- _RECORD EXCERPTS_:
↓
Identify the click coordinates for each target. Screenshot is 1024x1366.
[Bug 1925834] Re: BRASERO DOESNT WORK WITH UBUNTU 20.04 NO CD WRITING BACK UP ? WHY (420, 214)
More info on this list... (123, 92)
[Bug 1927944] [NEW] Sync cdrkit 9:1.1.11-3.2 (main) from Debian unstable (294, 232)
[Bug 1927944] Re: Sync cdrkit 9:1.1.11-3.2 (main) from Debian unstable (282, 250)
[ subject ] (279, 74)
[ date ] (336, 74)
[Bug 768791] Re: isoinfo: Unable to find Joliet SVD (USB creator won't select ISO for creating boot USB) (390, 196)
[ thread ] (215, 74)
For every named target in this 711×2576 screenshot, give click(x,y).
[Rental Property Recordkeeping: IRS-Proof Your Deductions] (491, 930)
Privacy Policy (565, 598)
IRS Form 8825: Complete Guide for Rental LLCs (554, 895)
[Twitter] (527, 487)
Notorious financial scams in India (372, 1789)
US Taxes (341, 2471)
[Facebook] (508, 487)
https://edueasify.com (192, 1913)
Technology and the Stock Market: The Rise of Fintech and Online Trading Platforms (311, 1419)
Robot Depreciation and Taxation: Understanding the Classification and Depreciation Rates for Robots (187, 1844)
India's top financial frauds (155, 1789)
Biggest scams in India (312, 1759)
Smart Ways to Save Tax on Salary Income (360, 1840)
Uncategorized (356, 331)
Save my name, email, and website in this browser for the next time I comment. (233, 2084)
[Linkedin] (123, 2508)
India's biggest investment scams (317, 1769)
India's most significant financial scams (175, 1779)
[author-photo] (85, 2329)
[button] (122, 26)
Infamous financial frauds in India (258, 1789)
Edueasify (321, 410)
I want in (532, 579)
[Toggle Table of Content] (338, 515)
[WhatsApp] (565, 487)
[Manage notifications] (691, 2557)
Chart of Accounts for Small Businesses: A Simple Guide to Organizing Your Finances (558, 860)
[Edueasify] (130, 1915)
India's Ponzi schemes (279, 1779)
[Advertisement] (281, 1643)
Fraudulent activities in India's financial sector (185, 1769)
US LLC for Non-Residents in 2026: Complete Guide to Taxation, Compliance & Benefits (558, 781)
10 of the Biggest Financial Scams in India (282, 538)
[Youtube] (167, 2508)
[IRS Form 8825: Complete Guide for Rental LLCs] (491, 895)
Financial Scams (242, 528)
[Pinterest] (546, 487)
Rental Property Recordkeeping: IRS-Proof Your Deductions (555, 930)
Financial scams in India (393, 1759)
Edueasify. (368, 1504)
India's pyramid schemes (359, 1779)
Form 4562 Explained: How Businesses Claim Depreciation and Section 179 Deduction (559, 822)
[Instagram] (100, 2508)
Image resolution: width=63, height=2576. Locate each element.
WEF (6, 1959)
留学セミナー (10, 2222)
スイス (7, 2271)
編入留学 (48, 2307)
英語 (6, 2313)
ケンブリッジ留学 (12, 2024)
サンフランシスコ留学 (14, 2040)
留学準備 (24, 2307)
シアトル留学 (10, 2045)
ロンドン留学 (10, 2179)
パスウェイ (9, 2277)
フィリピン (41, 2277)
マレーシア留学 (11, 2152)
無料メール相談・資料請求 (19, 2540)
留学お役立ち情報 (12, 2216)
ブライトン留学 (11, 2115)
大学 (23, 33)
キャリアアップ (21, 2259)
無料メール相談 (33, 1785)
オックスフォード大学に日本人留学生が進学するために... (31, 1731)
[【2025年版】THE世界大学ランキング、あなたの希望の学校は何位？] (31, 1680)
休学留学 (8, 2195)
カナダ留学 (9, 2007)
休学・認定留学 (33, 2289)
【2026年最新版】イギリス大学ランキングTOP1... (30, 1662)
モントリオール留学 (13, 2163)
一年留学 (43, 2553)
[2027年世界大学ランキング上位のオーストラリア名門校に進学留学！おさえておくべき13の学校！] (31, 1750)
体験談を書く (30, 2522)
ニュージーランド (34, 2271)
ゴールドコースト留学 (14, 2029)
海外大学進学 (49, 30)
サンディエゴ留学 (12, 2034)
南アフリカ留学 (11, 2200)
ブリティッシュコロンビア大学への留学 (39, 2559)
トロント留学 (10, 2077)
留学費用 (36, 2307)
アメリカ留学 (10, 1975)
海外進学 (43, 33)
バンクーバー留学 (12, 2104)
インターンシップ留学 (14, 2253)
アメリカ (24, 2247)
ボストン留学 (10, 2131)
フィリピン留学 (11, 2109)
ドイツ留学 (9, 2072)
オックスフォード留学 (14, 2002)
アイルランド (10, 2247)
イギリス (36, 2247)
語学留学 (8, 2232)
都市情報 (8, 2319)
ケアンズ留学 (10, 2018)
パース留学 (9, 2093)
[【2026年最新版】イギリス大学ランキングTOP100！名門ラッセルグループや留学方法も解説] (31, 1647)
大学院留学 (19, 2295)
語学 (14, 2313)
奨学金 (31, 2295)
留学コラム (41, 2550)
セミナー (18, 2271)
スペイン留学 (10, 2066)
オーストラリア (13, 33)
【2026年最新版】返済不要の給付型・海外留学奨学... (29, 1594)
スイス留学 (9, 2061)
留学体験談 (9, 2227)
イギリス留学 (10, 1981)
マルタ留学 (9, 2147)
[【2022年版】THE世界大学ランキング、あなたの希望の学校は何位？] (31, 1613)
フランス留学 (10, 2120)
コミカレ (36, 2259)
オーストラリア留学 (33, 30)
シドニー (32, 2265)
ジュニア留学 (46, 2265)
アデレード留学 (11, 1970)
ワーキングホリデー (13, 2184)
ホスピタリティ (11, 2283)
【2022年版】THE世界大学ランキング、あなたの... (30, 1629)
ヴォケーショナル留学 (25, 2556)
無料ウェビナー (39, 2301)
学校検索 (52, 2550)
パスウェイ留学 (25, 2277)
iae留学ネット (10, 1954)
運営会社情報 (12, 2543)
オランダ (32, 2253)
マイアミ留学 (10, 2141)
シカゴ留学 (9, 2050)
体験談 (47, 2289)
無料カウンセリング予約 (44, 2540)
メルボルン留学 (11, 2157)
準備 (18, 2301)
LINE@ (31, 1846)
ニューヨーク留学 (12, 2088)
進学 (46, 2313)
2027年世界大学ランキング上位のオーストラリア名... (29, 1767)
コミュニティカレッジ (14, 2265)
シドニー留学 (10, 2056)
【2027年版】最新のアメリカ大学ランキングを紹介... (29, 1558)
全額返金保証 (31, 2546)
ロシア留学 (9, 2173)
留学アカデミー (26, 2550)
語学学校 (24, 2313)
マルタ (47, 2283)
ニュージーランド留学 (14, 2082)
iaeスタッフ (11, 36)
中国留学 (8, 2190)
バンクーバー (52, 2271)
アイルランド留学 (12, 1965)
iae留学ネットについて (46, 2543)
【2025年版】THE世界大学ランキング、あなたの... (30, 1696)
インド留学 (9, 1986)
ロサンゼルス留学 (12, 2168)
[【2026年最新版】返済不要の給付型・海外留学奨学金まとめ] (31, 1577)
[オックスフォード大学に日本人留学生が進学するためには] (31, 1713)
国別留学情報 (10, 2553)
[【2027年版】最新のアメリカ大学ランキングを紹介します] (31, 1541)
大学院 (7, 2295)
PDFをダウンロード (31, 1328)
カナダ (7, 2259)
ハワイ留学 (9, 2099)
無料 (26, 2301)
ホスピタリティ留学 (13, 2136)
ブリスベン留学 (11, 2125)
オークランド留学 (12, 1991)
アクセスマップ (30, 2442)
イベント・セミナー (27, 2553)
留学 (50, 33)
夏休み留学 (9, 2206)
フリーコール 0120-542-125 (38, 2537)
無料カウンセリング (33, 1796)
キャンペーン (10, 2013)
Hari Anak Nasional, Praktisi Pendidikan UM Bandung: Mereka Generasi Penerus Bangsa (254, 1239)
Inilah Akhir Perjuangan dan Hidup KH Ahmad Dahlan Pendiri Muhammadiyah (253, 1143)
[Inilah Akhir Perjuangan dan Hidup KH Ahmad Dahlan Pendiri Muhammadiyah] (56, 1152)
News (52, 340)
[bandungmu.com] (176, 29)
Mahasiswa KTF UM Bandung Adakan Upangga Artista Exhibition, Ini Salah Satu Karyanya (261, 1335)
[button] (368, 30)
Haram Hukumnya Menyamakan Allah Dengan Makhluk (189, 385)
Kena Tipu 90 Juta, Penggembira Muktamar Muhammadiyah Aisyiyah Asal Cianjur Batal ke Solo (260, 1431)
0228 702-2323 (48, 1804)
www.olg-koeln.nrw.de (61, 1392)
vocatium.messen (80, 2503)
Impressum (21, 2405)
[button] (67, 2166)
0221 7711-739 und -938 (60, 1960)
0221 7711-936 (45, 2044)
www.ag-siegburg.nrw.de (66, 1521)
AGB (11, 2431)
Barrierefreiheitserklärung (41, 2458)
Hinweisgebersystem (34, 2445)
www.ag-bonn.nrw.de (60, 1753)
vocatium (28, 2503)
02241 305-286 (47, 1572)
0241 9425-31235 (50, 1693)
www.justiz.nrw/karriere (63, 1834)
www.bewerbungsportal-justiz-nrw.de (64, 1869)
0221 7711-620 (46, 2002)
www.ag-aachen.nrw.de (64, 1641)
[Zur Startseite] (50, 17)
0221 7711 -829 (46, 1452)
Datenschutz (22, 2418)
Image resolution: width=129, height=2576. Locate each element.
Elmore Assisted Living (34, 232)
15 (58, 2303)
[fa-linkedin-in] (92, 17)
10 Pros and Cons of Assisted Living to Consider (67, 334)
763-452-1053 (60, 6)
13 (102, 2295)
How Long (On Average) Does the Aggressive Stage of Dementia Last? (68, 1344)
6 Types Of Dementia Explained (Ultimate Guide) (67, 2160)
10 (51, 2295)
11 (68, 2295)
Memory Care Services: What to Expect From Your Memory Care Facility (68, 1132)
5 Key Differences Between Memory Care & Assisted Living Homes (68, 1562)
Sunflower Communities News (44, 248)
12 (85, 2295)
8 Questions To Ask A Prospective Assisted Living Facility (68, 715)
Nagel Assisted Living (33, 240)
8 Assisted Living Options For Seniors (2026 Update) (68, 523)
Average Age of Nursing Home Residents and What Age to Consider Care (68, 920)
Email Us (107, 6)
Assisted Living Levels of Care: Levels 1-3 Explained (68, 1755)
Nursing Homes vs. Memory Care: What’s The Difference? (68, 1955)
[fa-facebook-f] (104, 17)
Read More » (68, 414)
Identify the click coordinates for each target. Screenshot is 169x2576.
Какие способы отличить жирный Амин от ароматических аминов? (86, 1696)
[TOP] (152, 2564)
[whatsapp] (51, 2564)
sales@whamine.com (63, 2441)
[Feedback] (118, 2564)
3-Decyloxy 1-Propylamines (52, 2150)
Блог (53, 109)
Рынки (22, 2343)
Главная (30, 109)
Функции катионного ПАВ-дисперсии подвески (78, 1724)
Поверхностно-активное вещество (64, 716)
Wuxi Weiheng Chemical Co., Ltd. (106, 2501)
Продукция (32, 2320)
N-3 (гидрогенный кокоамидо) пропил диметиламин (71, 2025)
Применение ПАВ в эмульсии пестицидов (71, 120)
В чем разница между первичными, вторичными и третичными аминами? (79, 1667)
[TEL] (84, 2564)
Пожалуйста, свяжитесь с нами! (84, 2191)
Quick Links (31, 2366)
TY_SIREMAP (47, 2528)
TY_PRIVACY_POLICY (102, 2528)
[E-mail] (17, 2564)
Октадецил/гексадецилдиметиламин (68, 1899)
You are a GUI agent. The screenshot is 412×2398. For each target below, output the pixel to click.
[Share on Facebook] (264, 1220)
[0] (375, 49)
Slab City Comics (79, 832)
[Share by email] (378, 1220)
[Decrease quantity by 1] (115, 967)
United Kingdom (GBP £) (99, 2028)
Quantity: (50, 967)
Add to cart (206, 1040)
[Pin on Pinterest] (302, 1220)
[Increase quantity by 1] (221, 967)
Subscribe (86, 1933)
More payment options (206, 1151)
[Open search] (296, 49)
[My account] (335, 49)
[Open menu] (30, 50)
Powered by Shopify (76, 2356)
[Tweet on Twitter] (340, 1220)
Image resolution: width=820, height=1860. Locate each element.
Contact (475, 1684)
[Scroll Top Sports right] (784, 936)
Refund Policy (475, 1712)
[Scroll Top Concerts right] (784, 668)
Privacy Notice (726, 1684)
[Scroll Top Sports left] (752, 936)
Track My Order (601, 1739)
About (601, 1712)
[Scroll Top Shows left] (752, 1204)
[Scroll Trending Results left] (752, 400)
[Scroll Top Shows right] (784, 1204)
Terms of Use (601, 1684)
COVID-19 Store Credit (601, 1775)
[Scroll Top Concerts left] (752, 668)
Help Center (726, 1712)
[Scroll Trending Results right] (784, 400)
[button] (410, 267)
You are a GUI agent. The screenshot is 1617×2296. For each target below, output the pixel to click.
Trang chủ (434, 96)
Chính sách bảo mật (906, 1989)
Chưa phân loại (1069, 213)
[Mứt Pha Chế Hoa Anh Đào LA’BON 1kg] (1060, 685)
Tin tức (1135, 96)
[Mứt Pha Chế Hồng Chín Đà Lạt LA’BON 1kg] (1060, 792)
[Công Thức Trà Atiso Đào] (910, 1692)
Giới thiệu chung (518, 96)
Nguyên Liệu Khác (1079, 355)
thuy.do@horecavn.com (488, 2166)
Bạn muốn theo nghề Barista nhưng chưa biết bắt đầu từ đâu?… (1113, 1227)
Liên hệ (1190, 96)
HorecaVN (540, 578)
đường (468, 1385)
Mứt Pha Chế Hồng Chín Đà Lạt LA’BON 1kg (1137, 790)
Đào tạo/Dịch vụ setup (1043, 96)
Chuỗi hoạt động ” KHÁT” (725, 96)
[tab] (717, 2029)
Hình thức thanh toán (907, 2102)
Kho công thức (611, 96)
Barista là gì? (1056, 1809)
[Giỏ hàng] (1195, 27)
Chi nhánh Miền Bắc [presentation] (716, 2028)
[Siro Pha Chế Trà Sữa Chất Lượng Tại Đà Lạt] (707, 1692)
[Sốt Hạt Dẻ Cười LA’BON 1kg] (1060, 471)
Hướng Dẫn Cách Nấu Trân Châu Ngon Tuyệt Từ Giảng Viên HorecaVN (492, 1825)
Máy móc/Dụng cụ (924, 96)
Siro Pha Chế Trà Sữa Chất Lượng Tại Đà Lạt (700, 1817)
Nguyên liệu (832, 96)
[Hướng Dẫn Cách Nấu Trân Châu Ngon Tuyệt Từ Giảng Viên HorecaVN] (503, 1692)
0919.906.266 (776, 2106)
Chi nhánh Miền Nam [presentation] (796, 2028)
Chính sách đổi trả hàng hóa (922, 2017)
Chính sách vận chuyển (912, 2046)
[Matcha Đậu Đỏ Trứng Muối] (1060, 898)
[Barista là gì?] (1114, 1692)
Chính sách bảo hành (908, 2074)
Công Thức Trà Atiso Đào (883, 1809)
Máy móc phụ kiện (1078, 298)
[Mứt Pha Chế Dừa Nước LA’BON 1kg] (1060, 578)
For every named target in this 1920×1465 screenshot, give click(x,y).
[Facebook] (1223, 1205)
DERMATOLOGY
↑
- _EXERCISE DETAILS_: Retype the entries above exactly, but only from the line containing "[Decrease quantity by 1] (115, 967)" through the line containing "0919.906.266 (776, 2106)", both included.

- _WRITTEN SOLUTION_:
[Decrease quantity by 1] (115, 967)
United Kingdom (GBP £) (99, 2028)
Quantity: (50, 967)
Add to cart (206, 1040)
[Pin on Pinterest] (302, 1220)
[Increase quantity by 1] (221, 967)
Subscribe (86, 1933)
More payment options (206, 1151)
[Open search] (296, 49)
[My account] (335, 49)
[Open menu] (30, 50)
Powered by Shopify (76, 2356)
[Tweet on Twitter] (340, 1220)
Image resolution: width=820, height=1860. Locate each element.
Contact (475, 1684)
[Scroll Top Sports right] (784, 936)
Refund Policy (475, 1712)
[Scroll Top Concerts right] (784, 668)
Privacy Notice (726, 1684)
[Scroll Top Sports left] (752, 936)
Track My Order (601, 1739)
About (601, 1712)
[Scroll Top Shows left] (752, 1204)
[Scroll Trending Results left] (752, 400)
[Scroll Top Shows right] (784, 1204)
Terms of Use (601, 1684)
COVID-19 Store Credit (601, 1775)
[Scroll Top Concerts left] (752, 668)
Help Center (726, 1712)
[Scroll Trending Results right] (784, 400)
[button] (410, 267)
You are a GUI agent. The screenshot is 1617×2296. For each target below, output the pixel to click.
Trang chủ (434, 96)
Chính sách bảo mật (906, 1989)
Chưa phân loại (1069, 213)
[Mứt Pha Chế Hoa Anh Đào LA’BON 1kg] (1060, 685)
Tin tức (1135, 96)
[Mứt Pha Chế Hồng Chín Đà Lạt LA’BON 1kg] (1060, 792)
[Công Thức Trà Atiso Đào] (910, 1692)
Giới thiệu chung (518, 96)
Nguyên Liệu Khác (1079, 355)
thuy.do@horecavn.com (488, 2166)
Bạn muốn theo nghề Barista nhưng chưa biết bắt đầu từ đâu?… (1113, 1227)
Liên hệ (1190, 96)
HorecaVN (540, 578)
đường (468, 1385)
Mứt Pha Chế Hồng Chín Đà Lạt LA’BON 1kg (1137, 790)
Đào tạo/Dịch vụ setup (1043, 96)
Chuỗi hoạt động ” KHÁT” (725, 96)
[tab] (717, 2029)
Hình thức thanh toán (907, 2102)
Kho công thức (611, 96)
Barista là gì? (1056, 1809)
[Giỏ hàng] (1195, 27)
Chi nhánh Miền Bắc [presentation] (716, 2028)
[Siro Pha Chế Trà Sữa Chất Lượng Tại Đà Lạt] (707, 1692)
[Sốt Hạt Dẻ Cười LA’BON 1kg] (1060, 471)
Hướng Dẫn Cách Nấu Trân Châu Ngon Tuyệt Từ Giảng Viên HorecaVN (492, 1825)
Máy móc/Dụng cụ (924, 96)
Siro Pha Chế Trà Sữa Chất Lượng Tại Đà Lạt (700, 1817)
Nguyên liệu (832, 96)
[Hướng Dẫn Cách Nấu Trân Châu Ngon Tuyệt Từ Giảng Viên HorecaVN] (503, 1692)
0919.906.266 (776, 2106)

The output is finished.